Auburn football: Tigers look to end 10-game skid, exact revenge for last year's loss to Bulldogs

rblack@ledger-enquirer.comSeptember 13, 2013 

AUBURN, Ala. — The more two teams play, the higher the probability a rivalry will develop.

Cue the “familiarity breeds contempt” adage. In the case of Auburn and Mississippi State, Saturday marks the 10th consecutive year they begin their Southeastern Conference slate opposite the other. That will change next season, as Auburn will kick off the 2014 campaign versus Arkansas. In the past nine SEC openers featuring the Tigers and Bulldogs, Auburn held a decided advantage, posting a 7-2 record.

Given how one-sided the rivalry has been since 2004, it came as no surprise that Mississippi State head coach Dan Mullen considers last year’s 28-10 victory over Auburn — his first time toppling the Tigers since taking over the Bulldogs in 2009 — among his best.

“Just because every year you start off with them, so it adds that natural rivalry,” Mullen said. “I've always felt that way wherever I've been about that first conference game, especially because every year, (we open with) Auburn. If it rotates, it's a little different. But every year, when it's the same team in the first conference game, it makes it huge.”

Another subplot was added to the series during the offseason, when Auburn hired Melvin Smith to coach its cornerbacks. Smith had served in the same position for the Bulldogs the previous seven years. His knowledge of Mississippi State’s offense has made Auburn's preparations for Saturday a bit easier.

“He’s been there for a couple years and he knows the offense pretty well,” cornerback Jonathon Mincy said. “ … (The) defense is trying soak up as much information as we can on all their players and personnel. There’s just great feedback from him.”

Auburn defensive coordinator Ellis Johnson agreed, saying Smith can offer tidbits about players that don’t always show up in film study.

“It’s always good to have insight,” he said. “Sometimes a guy doesn’t look fast on tape and he is. Sometimes a guy looks fast and maybe he isn’t. I think (Smith is) a big help.”

With coaching turnover commonplace, Mullen said his offense has made the necessary adjustments to make sure Smith — or any other former member of his staff the Bulldogs might face — can’t give away too much.

“We try to change things up a little bit every year just because of those situations,” he said of Smith’s move to Auburn. “I know teams aren't supposed to videotape guys signaling, but I don't know that everybody maybe follows that rule, so we're pretty cautious about that stuff.

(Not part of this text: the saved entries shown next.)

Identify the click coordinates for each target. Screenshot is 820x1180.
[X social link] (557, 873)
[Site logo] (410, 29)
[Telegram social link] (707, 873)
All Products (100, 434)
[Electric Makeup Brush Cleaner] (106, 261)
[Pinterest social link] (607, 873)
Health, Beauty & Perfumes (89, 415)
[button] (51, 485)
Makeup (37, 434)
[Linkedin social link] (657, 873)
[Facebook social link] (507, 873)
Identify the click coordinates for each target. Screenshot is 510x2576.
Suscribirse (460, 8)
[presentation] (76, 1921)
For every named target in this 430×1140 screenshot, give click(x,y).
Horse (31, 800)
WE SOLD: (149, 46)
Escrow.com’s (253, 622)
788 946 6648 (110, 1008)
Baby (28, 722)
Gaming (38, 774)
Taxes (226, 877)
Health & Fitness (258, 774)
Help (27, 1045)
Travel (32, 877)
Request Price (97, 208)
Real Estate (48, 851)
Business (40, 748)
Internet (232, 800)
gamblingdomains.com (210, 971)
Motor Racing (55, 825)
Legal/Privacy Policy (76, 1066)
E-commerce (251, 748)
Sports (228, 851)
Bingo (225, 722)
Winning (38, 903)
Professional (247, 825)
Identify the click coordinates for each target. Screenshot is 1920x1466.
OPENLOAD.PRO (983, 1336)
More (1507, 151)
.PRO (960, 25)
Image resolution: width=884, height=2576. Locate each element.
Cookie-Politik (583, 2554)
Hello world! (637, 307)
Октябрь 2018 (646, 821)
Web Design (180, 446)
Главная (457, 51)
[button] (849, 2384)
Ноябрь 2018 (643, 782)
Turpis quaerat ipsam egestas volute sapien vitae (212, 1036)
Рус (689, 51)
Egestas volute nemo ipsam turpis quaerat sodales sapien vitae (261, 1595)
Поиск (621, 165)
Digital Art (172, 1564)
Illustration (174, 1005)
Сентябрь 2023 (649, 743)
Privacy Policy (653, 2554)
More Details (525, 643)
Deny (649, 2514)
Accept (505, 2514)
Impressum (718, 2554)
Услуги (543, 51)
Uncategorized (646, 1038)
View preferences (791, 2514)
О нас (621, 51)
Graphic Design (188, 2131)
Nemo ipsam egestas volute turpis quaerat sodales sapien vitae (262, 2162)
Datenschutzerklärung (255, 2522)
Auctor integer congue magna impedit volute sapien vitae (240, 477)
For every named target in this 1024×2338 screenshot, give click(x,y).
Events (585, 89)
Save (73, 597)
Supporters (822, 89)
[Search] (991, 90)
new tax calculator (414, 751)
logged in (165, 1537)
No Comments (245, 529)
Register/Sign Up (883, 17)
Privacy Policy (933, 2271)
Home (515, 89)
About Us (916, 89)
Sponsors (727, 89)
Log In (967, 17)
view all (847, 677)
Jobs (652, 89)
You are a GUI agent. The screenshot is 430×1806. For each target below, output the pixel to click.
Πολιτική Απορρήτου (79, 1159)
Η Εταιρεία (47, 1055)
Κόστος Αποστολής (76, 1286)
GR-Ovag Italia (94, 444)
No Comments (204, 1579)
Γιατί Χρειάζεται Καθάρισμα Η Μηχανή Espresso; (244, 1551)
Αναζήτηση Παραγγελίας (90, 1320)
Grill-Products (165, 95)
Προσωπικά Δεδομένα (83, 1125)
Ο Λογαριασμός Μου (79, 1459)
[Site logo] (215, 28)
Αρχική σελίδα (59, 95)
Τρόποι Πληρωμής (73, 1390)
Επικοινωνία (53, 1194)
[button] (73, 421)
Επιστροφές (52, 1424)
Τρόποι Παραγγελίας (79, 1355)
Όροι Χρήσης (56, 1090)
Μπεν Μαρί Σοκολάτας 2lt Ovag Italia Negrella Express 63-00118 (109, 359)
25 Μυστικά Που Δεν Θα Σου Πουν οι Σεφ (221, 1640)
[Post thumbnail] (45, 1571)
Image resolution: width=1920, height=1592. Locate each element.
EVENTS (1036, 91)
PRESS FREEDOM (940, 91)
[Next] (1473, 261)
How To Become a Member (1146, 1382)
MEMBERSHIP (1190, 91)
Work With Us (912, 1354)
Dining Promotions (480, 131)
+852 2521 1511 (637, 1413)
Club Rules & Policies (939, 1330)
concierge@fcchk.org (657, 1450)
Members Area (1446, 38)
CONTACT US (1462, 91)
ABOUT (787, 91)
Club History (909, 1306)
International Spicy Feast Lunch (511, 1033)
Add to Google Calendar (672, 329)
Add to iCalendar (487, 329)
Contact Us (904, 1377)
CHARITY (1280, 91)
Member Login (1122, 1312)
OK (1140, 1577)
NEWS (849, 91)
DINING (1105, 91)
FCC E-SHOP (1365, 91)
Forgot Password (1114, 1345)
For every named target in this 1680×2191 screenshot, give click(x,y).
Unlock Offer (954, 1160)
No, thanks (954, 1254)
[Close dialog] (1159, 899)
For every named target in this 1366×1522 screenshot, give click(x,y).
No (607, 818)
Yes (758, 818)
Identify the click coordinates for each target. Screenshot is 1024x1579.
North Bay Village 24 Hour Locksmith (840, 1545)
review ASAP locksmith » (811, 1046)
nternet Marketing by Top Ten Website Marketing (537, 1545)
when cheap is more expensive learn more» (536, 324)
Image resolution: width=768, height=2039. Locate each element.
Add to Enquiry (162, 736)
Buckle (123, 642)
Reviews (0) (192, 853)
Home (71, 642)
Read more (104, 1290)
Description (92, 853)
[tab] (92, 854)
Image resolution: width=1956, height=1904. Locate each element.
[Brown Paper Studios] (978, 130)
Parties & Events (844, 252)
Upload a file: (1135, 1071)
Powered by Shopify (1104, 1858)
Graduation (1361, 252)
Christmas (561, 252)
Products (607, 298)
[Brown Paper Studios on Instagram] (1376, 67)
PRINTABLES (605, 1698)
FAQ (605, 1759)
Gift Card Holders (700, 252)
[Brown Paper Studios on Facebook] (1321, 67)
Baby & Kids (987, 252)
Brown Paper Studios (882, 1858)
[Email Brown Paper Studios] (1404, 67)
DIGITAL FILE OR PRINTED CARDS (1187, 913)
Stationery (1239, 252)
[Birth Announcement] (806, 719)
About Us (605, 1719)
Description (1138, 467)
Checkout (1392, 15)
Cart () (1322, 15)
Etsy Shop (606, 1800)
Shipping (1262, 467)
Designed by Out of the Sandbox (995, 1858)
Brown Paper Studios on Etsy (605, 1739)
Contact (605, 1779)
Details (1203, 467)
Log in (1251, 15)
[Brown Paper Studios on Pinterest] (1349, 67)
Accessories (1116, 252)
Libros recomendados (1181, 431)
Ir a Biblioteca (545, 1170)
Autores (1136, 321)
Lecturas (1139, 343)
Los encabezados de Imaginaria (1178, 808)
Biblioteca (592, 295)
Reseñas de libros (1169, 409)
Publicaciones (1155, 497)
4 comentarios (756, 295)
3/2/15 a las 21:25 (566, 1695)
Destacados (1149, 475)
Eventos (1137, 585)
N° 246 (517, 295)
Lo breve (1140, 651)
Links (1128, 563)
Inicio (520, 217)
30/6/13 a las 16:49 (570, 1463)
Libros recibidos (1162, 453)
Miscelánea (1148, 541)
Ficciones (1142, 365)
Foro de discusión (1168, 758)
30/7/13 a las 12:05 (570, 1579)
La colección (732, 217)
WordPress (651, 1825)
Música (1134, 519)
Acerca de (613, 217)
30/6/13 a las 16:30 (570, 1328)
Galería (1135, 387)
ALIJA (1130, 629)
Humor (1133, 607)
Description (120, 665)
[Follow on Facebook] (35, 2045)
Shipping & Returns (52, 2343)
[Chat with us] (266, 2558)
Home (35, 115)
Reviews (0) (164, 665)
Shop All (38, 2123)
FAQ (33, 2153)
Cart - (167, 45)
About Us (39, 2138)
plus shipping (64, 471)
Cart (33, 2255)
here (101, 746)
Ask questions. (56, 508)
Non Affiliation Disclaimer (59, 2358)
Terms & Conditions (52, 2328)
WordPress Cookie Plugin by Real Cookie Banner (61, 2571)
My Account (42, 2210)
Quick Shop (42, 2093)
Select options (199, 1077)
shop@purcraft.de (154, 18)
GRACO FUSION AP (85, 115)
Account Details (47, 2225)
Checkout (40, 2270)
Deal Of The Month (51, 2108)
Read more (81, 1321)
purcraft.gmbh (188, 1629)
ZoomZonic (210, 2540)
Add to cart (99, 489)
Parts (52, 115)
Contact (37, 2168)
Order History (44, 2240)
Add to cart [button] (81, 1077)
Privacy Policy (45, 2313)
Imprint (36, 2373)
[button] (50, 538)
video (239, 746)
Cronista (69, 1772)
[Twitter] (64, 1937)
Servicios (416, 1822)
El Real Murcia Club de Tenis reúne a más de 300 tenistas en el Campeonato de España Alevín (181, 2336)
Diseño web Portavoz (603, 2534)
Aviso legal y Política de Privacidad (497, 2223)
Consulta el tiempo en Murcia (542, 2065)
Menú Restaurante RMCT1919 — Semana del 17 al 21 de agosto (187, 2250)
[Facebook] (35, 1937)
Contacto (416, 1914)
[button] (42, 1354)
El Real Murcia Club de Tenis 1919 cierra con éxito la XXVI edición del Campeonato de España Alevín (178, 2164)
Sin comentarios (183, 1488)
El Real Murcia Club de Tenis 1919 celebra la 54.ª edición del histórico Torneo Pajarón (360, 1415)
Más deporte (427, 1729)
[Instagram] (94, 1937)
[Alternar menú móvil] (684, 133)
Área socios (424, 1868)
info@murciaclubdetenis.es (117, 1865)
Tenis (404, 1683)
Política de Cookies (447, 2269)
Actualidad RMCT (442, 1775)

So year to year, we try to change a lot of those.”

Even without Smith’s expertise, Johnson knew plenty about Mississippi State’s offense, scheming against it the last two years he was South Carolina’s defensive coordinator in 2010-11.

“Their offensive system has not changed much,” he said. “One year they were in transition between (quarterbacks) (Chris) Relf and Tyler (Russell) and they were a little bit more of the (Tim) Tebow-type offense with Relf. Then they got Tyler back there and they started throwing the ball a little bit more and still running some of their power game and counter game and zone game, but a little less quarterback run.”

Defensively, it was the same story. Auburn head coach Gus Malzahn said the Bulldogs’ defense favorably compares to recent editions.

“It looks like the same Mississippi State teams that we've played the last three or four years,” he said. “They're long, they're fast, they can run and they're physical, and they play very sound football. They make you earn it.”

Every SEC game will be that way, Malzahn said. The coach has been pleased by the way his team has overcome adverse situations to pick up victories in its first two games.

But the true measure of the Tigers will only be reflected in how they perform in their eight conference games this fall.

They’re on the clock starting Saturday.

“You're getting into your league and we're playing against some of the best teams in America and we'll face more adversity,” Malzahn said. “We'll get a chance to see how we respond moving forward.”